3.2 Event Message and Poser Interface Description

Messages, be they event messages or otherwise, are described in the .ci file exactly the way they are in CHARM++. Event messages cannot make use of CHARM++'s parameter marshalling, and thus you must declare them in the .h file. CHARM++ varsize event messages are currently not implemented in POSE.
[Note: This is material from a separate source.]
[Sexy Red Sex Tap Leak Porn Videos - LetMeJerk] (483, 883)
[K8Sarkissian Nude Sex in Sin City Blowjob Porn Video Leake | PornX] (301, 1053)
All event messages inherit from a POSE type eventMsg which includes data for timestamps and miscellaneous POSE statistics.

 
message myMessage;

Posers are described similar to chares, with a few exceptions. First, the poser keyword is used to denote that the class is a POSE simulation object class. Second, event methods are tagged with the keyword event in square brackets. Finally, three components are specified which indicate how objects of the poser class are to be simulated. The sim component controls the wrapper class and event queue used by the object. The strat component controls the synchronization strategy the object should use (i.e. adaptive or basic optimistic). The rep component specifies the global state representation, which controls how the global state is kept accurate depending on the synchronization strategy being used (i.e. checkpointing or no checkpointing). Currently, there is only one wrapper type, sim. This 3-tuple syntax is likely to become obsolete, replaced simply by synchronization strategy only. Keeping the global state accurate is largely a function of the synchronization strategy used.

 
poser mySim : sim strat rep {
entry mySim(myMessage *);
entry [event] void myEventMethod(eventMsg *);
...
};

A typical .ci file poser specification might look like this:

 
poser Worker : sim adapt4 chpt {
entry Worker(WorkerCreationMsg *);
entry [event] void doWork(WorkMsg *);
...
};

Note that the constructors and event methods of a poser must take an event message as parameter. If there is no data (and thereby no message defined) that needs to be passed to the method, then the parameter should be of type eventMsg *. This ensures that POSE will be able to timestamp the event.